APPLICATION IN RESPECT OF A PATIENT ALREADY IN HOSPITAL

Duration:

Up to 72 hours (To include any period during which nurses’ holding power was used).

Application:

The practitioner currently in charge of the treatment of the patient (or his nominated deputy).

Grounds:

That it appears that an application for admission to a hospital should be made.

Special Notes:

The medical practitioner in charge of a patient’s treatment may nominate one, but only one, other medical practitioner on the staff of the same hospital to act on his behalf under the section, in his absence.

This report should be given immediately to an officer authorised to receive such reports on behalf of the managers.

The 72-hour period begins to run from the time the report is furnished.

Applications under Section 5 may be made in respect of an in-patient in any part of any hospital, including a general hospital, even if he is not being treated for mental disorder at the time.

SECTION 5(4)

NURSES HOLDING POWER

Duration: Up to six hours

Application:

By a registered nurse (RMN or RMNS) only.

Grounds:

The patient is suffering from a mental disorder to such a degree that it is necessary for his health or safety, or for the protection of others, for him to be immediately restrained from leaving hospital.

It is not practicable to secure the immediate attendance of a practitioner for the purpose of furnishing a report under Section 5(2).

Special Notes:

The holding power starts after the nurse has recorded his opinion on the prescribed form.(No.13)

This must be deliver to the hospital managers as soon as possible.

The nurses should let the hospital managers know as soon as the holding power has lapsed, on the prescribed form (No.16).

PART V

MISCELLANEOUS AND SUPPLEMENTARY PROVISIONS

SECTION 136

The mentally disorder patient found in a public place

Police constables have the power under this section to remove to a place of safety* a person whom they find in a public place who appears to be suffering from a mental disorder and to be in need of care and control in his own interests or for the protection of others.

The patient should be taken to the nearest convenient place of safety* where he/she can be detained for a period not exceeding 72 hours for the purpose of being medically examined to be interviewed by an approved social worker and suitable arrangements to be made for his or her care.

A ‘place of safety’ is a hospital, police station or other appropriate place.

MENTAL HEALTH REVIEW TRIBUNALS

A separate Mental Health Review Tribunal covers each of the Regional Health Authorities in England.

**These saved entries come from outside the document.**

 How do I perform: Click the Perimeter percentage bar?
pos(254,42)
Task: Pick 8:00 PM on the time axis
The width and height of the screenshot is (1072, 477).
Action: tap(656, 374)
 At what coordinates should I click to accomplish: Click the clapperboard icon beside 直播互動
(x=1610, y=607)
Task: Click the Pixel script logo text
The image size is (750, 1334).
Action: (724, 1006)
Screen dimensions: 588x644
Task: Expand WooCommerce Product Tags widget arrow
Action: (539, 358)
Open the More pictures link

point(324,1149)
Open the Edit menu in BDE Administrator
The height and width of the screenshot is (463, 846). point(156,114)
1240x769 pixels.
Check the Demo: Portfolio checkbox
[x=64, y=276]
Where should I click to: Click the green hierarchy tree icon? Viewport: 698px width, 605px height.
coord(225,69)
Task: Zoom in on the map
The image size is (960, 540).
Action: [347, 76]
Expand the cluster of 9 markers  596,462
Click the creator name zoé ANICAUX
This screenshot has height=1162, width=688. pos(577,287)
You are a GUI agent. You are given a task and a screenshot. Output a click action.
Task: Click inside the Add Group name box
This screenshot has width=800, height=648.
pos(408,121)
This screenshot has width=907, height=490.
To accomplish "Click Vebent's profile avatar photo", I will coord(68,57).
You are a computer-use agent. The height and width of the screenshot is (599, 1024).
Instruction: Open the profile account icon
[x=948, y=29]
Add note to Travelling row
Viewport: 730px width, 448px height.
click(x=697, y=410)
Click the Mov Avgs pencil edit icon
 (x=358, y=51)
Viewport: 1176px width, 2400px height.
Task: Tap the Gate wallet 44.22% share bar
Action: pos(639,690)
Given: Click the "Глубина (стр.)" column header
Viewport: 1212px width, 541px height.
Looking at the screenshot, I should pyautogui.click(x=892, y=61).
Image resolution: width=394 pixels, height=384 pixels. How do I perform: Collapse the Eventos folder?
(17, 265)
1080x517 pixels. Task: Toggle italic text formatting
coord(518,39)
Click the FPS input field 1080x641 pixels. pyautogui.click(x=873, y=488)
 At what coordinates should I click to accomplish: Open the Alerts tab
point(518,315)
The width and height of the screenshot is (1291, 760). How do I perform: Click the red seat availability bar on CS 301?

The Lord Chancellor appoints members. The president is always a lawyer (and for restricted cases must be a barrister or Queen’s Counsel of judicial standing) and the other two members are a registered medical practitioner and a layman. The tribunals are administered from three regional offices, in London, Liverpool and Nottingham.

Hospital managers’ duty to refer.

Any patient who has been detained for more than six months under Section 3 and has not applied for a Tribunal or had an application made on his behalf by the nearest relative, or had his case referred by the Secretary of State, must be referred to a Tribunal by the hospital managers.